As the data on TMS are scrutinized, the FDA approval process for TMS has become increasingly lengthy. An FDA advisory panel aired concerns about the primary outcome measure, eg, Montgomery-?sberg Depression Rating Scale change score, comparing active TMS to a sham control in a 6-week trial. At the 4-week mark, the difference between active and sham TMS achieved a P-value of .057, just missing the conventional level of statistical significance. “However,” notes Dr. Janicak, “several secondary measures demonstrated that active TMS achieved statistical separation from the sham procedure at the 4-week juncture, including the 24-item and the 17-item HAM-D and the Inventory of Depressive Symptomatology. At the 6-week juncture, both change scores and categorical response rates demonstrated statistical separation for the active vs. sham procedure.”

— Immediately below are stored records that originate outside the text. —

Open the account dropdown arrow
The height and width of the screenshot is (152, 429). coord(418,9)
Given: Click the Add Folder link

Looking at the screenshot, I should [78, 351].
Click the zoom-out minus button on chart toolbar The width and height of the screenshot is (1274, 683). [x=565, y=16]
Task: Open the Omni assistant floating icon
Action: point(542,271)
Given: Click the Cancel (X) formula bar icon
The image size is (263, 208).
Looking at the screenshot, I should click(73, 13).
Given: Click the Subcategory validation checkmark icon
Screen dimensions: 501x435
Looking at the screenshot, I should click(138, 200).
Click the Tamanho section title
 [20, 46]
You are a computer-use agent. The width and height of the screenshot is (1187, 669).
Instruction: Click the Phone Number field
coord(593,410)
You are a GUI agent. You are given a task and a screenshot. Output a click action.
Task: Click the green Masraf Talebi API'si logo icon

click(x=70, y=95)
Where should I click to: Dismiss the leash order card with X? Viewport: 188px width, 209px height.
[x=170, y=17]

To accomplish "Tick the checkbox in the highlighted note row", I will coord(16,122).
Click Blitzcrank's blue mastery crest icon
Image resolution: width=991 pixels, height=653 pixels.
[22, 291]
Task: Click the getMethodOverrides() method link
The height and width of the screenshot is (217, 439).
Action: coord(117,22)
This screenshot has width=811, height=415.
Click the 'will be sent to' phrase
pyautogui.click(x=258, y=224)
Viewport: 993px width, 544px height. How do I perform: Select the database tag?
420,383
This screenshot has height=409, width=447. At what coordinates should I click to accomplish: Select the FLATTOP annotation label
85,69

Adverse Effects of Neuromodulation
Some VNS studies have included bipolar and unipolar patients, and, according to Dr. Janicak, several patients have become manic during VNS. “It is hard to know, however, if they spontaneously moved into a manic state or if VNS induced it,” he says. “However, I think the bipolar group was too small to make any meaningful conclusions.”

“The most common complications of VNS include voice alteration, such as hoarseness and other related symptoms, which occurred in ~50% of patients,” says Dr. Janicak. “These symptoms were not serious enough, though, to require large numbers of patients to withdraw from the studies. In the sham controlled trial, shortness of breath, neck pain, dysphasia, and parathesias occurred in >10% of patients, and 25%–35% experienced a cough. Most of these symptoms gradually subsided.”

In the trials for TMS, the most commonly reported side effects were headaches and discomfort at the site of the application of the magnetic pulses. According to Dr. Janicak, “the discontinuation rate due to these adverse events was quite low. In terms of serious adverse events, no seizures or deaths occurred in >10,000 sessions involving >300 patients. From a safety and tolerability point of view, TMS appears to be a benign treatment. Over extended periods of time, however, the loud clicking sound that occurs near the acoustic nerve could potentially cause damage, and all patients were required to wear ear plugs during the procedure. Changes in the auditory threshold between the sham and active procedure did not differ.”

Conclusion
“VNS is primarily a maintenance treatment strategy,” says Dr. Janicak. It appears that the longer a patient is exposed, the greater the benefit. ECT, however, is usually an acute treatment. Treatment resistant patients could possibly use both approaches, treating the acute episode with a course of ECT, then using VNS as a maintenance strategy. VNS also does not result in any systemic effects associated with the pharmacologic treatments, such as sexual dysfunction and sedation.”

“As for TMS,” he continues, “its safety and tolerability profile looks much better than that of ECT or VNS. Prior studies that used TMS as an augmentation strategy in partially but insufficiently responsive patients also reported that it was safe to combine TMS with various medications for depression.”